My first tank ever was a 29 gallon planted paludarium with a few shrimp, tiger barbs and a tiny little pea puffer. There were no frogs, don't worry. 
It had a nice little drip wall and I did pretty well with all the plants growing emersed and not so well, but still okay with the aquatic plants. 
Over time, the puffer slowly murdered everything in the tank, and became the only inhabitant until one day he just disappeared.

The structure of the tank was kind of a huge mess. I had a very meager understanding of false bottoms in a paludarium & zero knowledge of background construction; as a result, I had a floppy land section propped up by pounds and pounds of rocks & two slabs of exoterras cork tile pressed to the back. 
I just recently tore the tank down, and I have every intention of rebuilding it, despite Jeff's pleas for "no more tanks", but this time I have at least a little bit better of an understanding of tank building. 


Here is my start. 
I am just messing with possibilities. I still have to scrub out the tank, but I am really in no rush while I'm still in the brainstorming process. I'd like to do a tree base/root area into the water and a drip wall with a small land area on the other side. I'll be doing a foam & peat background here as well, with some more "roots". Any experience regarding the longevity of this type of background over time under a drip wall?
I can't decide if I'd like to go with the cork round, which is hiding the tower ill use to service the heather and filter (I'm thinking of cleaning out the eheim I used on the original paludarium) or, try to make a mosaic of hardwood around it. Thoughts on this?


----------



## cpt (Mar 6, 2013)

i think you got the right idea with hiding your appliances within the "tree"
looks like its gonna be a solid buil


----------



## radiata (Jul 24, 2010)

I like your (cypress?) "roots" for the cork bark. With the addition of some live moss where the corks meets the roots it should look quite natural.

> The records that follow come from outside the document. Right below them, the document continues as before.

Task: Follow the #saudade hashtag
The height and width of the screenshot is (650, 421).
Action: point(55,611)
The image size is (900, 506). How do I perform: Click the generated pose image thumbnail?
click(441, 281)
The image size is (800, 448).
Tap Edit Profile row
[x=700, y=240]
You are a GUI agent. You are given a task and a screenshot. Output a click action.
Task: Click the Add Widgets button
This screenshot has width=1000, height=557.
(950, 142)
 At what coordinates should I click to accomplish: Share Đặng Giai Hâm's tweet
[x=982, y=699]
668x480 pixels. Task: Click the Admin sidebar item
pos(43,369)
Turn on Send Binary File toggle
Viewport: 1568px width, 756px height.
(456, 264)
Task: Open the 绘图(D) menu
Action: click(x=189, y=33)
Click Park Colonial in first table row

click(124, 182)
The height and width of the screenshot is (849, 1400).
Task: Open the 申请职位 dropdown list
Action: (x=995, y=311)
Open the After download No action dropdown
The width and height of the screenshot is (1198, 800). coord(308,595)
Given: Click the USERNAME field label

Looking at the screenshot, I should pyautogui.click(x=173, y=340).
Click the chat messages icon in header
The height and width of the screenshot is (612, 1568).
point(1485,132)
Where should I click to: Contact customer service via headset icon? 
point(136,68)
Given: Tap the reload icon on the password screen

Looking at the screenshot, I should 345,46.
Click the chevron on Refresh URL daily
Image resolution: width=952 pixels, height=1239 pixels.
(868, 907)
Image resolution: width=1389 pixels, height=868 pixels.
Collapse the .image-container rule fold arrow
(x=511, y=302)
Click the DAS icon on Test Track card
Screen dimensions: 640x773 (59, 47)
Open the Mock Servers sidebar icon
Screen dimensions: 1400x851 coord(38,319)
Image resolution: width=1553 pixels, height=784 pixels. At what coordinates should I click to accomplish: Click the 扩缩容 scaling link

Keeping any frogs in there?


----------



## Gnarly (Mar 3, 2011)

Thanks kindly. It's going to be a slow build, and I think some live moss would look nice in there; a very good suggestion. 
I was also going to try my hand at some orchids with proper ventilation along the cork, hopefully. I have proven to be quite the orchid assassin in the past  

I won't be keeping any frogs in here. I have been toying with the idea of trying my hand at some crabs though. But it may end up being just plants and some snails and shrimp.


----------